1. A modified L-threonine transaldolase (LTTA),

   Compared with its starting LTTA, the amino acid substitution at position 70 is included, and the amino acid substitution at position 70 is H, N, or S, and optionally, the modified LTTA also includes positions 35, 38, 48, 57, 59, 94, 116, 141, 181, 185, 205, 229 and 407 substitutions at one or more positions, wherein the amino acid positions are numbered with reference to SEQ ID NO: 2,

   Wherein, compared with the starting LTTA, the modified LTTA has an improved activity of catalyzing the reaction of benzaldehyde or its derivatives with L-threonine to generate 3-phenyl-L-serine and its derivatives.
2. The modified LTTA of claim 1, comprising one or more amino acid substitutions selected from the group consisting of: A, G, or S at position 35, F at position 38, A or C at position 48, and A or C at position 57, S, M, T or W, position 59 is substituted with A or Y, position 94 is substituted with E, position 116 is substituted with R, S or N, position 141 is substituted with C, position 181 is substituted with Q or L, position 185 is substituted with G, position 205 is selected from S, Q or A, position 229 is substituted with C, and position 407 is substituted with R.

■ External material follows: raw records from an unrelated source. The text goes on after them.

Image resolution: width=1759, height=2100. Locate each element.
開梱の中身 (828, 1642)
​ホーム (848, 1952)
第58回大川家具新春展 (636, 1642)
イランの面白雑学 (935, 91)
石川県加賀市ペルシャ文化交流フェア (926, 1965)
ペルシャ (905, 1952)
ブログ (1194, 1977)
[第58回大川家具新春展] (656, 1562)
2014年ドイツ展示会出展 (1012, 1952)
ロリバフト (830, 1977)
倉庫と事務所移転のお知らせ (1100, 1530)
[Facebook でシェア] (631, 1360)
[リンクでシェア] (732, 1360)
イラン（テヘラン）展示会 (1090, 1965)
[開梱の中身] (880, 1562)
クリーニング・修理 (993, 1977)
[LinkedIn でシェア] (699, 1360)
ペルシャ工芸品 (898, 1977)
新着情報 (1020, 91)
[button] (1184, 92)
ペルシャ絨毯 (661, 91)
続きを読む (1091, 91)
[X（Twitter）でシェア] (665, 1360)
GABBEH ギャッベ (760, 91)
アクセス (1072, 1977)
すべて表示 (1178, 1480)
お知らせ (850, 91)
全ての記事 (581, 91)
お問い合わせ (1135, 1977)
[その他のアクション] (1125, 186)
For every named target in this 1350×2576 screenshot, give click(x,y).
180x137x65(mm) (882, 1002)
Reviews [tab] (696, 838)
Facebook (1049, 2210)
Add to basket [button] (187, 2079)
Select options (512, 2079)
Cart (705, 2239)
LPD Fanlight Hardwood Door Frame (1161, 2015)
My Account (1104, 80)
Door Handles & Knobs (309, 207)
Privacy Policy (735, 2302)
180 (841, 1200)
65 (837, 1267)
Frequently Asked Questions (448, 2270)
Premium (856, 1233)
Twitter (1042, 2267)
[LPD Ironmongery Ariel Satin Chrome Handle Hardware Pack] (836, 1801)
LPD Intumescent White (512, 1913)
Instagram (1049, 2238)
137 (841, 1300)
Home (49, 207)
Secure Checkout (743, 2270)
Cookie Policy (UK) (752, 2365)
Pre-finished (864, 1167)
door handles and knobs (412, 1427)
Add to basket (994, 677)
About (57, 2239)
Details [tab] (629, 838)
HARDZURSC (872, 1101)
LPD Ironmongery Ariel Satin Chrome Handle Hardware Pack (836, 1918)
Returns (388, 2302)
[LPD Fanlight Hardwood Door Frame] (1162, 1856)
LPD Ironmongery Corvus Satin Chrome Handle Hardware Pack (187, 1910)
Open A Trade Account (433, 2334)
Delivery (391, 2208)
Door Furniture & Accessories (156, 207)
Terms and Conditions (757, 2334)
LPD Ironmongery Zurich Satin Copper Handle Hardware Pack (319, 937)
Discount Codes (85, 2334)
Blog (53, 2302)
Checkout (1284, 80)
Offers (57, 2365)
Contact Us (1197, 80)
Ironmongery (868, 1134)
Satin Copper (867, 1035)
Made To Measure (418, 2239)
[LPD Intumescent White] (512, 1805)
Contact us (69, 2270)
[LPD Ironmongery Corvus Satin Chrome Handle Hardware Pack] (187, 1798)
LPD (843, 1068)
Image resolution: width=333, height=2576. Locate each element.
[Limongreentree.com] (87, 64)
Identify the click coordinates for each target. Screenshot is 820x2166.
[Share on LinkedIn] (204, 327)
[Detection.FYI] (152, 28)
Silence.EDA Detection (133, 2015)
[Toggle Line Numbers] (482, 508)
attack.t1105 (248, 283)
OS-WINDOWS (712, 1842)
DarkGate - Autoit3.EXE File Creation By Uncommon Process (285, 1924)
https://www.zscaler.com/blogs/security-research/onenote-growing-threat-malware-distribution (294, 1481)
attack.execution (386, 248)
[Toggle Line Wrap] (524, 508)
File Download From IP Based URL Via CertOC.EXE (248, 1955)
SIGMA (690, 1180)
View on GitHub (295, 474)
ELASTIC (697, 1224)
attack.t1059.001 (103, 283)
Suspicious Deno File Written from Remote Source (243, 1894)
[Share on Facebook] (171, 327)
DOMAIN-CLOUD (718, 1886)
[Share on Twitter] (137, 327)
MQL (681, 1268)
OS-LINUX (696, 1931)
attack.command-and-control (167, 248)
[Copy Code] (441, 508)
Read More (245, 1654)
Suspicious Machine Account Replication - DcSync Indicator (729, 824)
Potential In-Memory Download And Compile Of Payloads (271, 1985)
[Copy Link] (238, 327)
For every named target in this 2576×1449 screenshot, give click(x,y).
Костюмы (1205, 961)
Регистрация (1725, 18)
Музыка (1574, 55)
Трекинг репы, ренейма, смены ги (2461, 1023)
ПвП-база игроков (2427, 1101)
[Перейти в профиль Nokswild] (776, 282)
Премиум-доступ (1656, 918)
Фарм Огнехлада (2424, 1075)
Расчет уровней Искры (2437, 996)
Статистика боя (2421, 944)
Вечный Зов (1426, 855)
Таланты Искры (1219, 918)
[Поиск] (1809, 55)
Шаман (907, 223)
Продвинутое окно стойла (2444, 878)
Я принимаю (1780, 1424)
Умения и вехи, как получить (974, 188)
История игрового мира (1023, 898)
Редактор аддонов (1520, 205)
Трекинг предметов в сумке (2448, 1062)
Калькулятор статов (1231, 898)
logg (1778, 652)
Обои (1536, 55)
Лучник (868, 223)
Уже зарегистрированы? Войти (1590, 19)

3. The modified LTTA of claim 1 or 2, wherein the modified LTTA comprises amino acid substitutions at positions 35 and 70, wherein position 35 is substituted to S and position 70 is substituted to H.
4. The modified LTTA of any one of claims 1-3, wherein the modified LTTA comprises amino acid substitutions at positions 35, 57, and 70, wherein position 35 is substituted with S, position 57 is substituted with M, and position 70 is substituted with H.
5. The modified LTTA of any one of claims 1 to 4, wherein the modified LTTA comprises amino acid substitutions at positions 35, 57, 59, 70, 94 and 141, wherein the substitution at position 35 is S and the substitution at position 57 is M, position 59 is substituted with A, position 70 is substituted with H, position 94 is substituted with E, and position 141 is substituted with C.
6. A modified LTTA comprising the amino acid sequence of one of SEQ ID NO: 13-72.
7. A polynucleotide encoding the modified LTTA of any one of claims 1-6.
8. An expression vector comprising the polynucleotide of claim 7.
9. A host cell comprising the modified LTTA of any one of claims 1-6, the polynucleotide of claim 7 or the vector of claim 8.
10. A method for producing 3-phenyl-L-serine and its derivatives, comprising combining the modified LTTA of any one of 1-6 or the host cell of claim 9 with benzaldehyde or its derivatives and L-threonine Acid contact.